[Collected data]
•••••

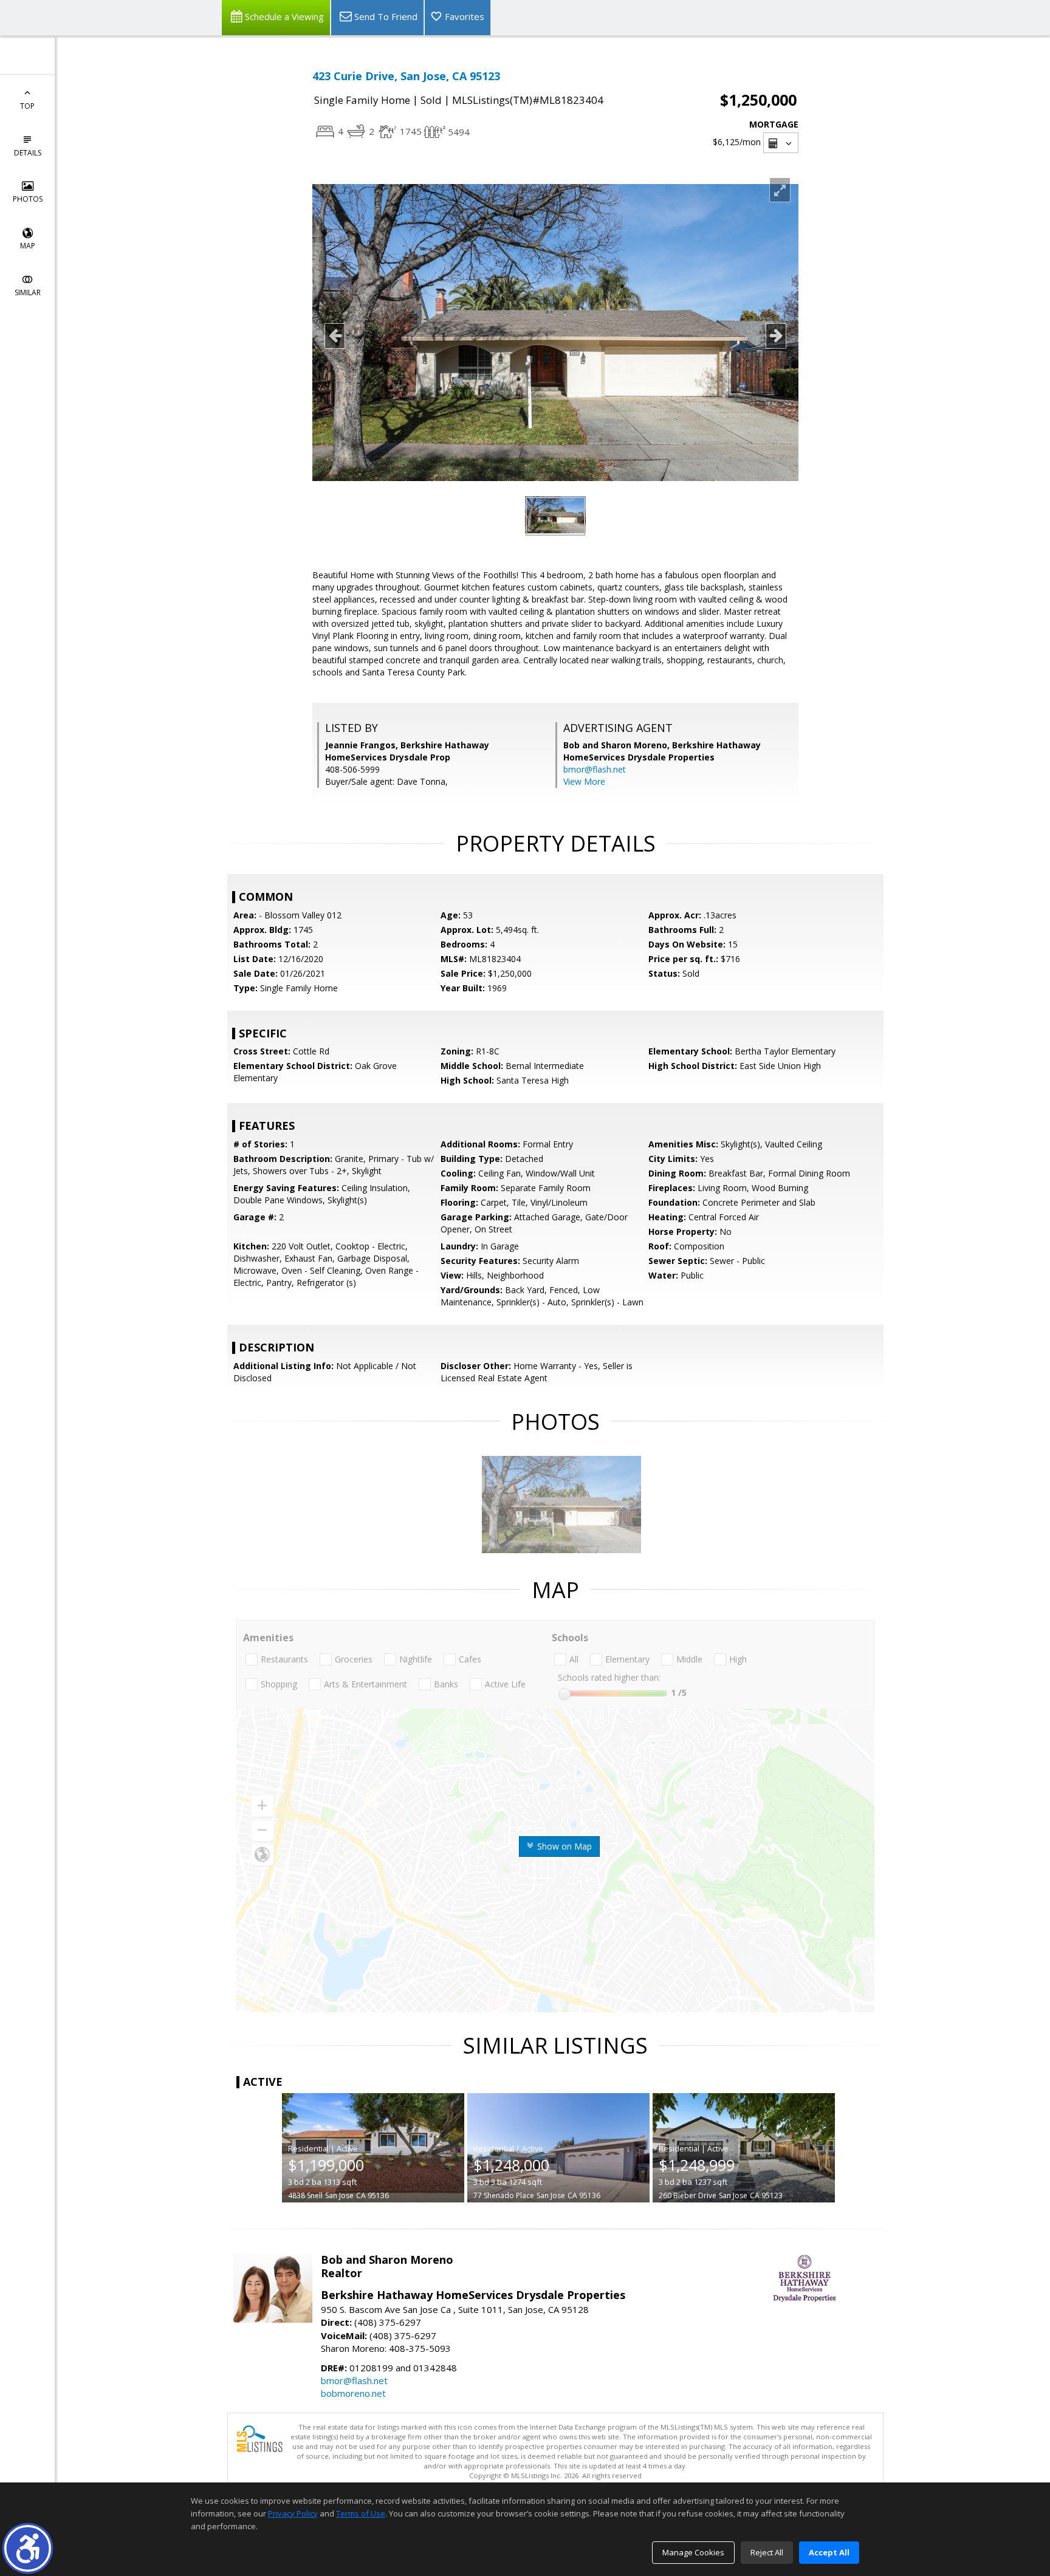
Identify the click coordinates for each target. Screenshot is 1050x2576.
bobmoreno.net (353, 2393)
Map (27, 246)
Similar (28, 292)
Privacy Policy (293, 2513)
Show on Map (563, 1846)
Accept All (829, 2552)
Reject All (766, 2552)
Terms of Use (360, 2513)
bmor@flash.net (594, 769)
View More (584, 781)
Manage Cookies (693, 2552)
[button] (27, 2548)
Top (27, 106)
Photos (28, 199)
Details (27, 153)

•••••

● What is expected
Could you repeat the entries word for word, skipping the pictures they contain?

● Written answer
Identify the click coordinates for each target. Screenshot is 1050x2576.
bobmoreno.net (353, 2393)
Map (27, 246)
Similar (28, 292)
Privacy Policy (293, 2513)
Show on Map (563, 1846)
Accept All (829, 2552)
Reject All (766, 2552)
Terms of Use (360, 2513)
bmor@flash.net (594, 769)
View More (584, 781)
Manage Cookies (693, 2552)
[button] (27, 2548)
Top (27, 106)
Photos (28, 199)
Details (27, 153)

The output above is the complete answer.